Today I read an online message from a reader of this newsletter in which she bemoaned the quality of genealogy information found on the Internet. She went on at some length to say that the information found online is full of inaccuracies, is posted by people who don't know what they are doing, and that "genealogy information found on the Internet should never be trusted."
I was sympathetic to what she wrote until that last part. NEVER be trusted?
I will be the first to agree that there is a lot of inaccurate SECONDARY information on the Internet. But let's not overlook the fact that the Internet also brings us images of ORIGINAL source records as well.

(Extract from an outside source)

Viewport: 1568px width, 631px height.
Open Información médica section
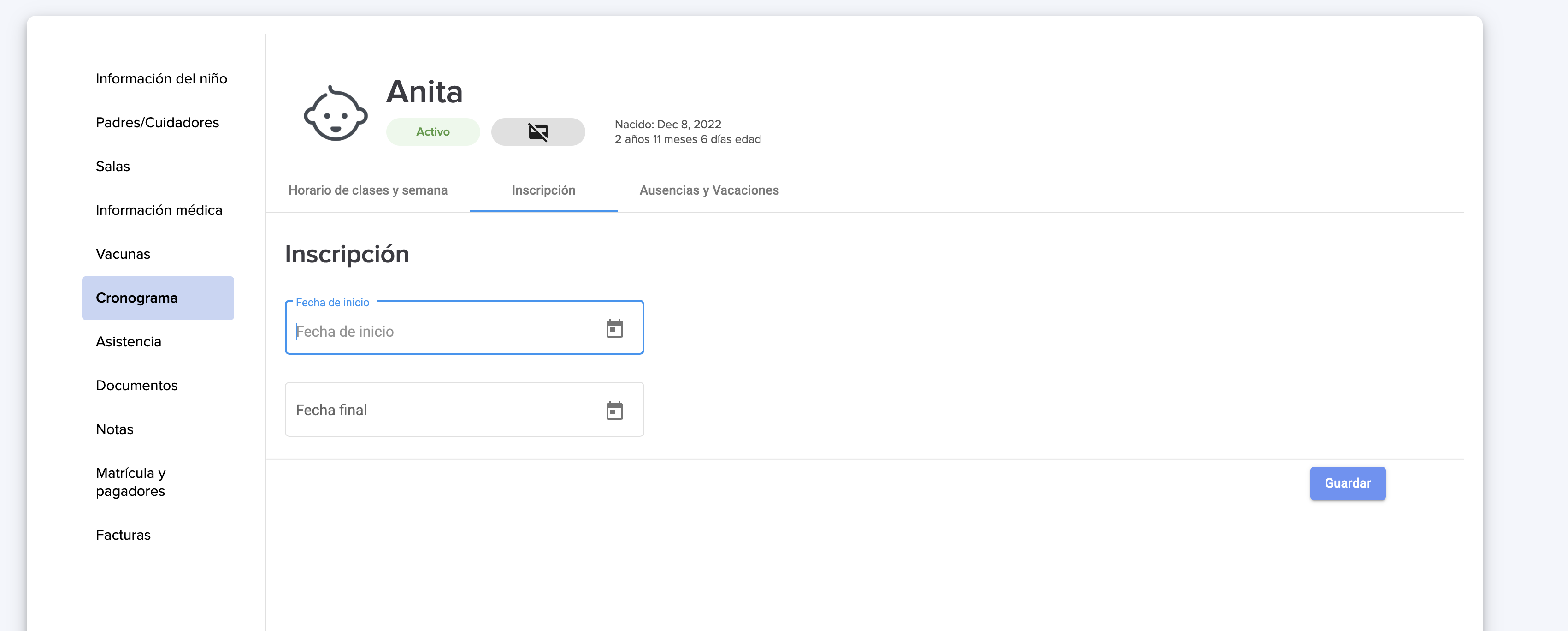[159, 211]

Want to see the record of your great-great-grandparents in the U.S. Census? Click with your mouse and look at the IMAGE of the original entry without leaving your home. Want to see a naturalization record? IMAGES of many of them are available online. Would you like to see granddad's World War I Draft registration form that lists information about parents? The IMAGE of the original document is available online. Want to see an obituary? Several online services provide IMAGES of the newspaper obituaries. And how about the Southern Claims records, many of which were never available before on microfilm? IMAGES of each record are now available online.
Yes, the Internet certainly is a mix of good and bad news, but let's not condemn everything. Looking at images of original source records on the Internet makes us better genealogists than those of us who used to be limited only to transcribed (secondary) sources. We have much more information available today than ever before. Some of it is good information, such as IMAGES of original records. Other information found online is questionable, such as secondary information contributed by someone else. Let's not condemn everything simply because some of it is bad.
We do have an education problem. We need to educate newcomers as to what information is immediately believable versus what information requires independent verification. This education process must be active on all genealogy sites, including this one, and must continue forever as new genealogists join us. However, I will suggest that this requirement for education should not stop us from looking at images of original records.
There is an old saying that pops to mind, something having to do with babies and bathwater.
Looking forward ten or twenty years, I suspect that eventually all of us will focus primarily on images of original records, as found on the Internet. As millions and millions of additional images come online, the references we all enjoy will continue to improve. I see that as a great advance in genealogy scholarship.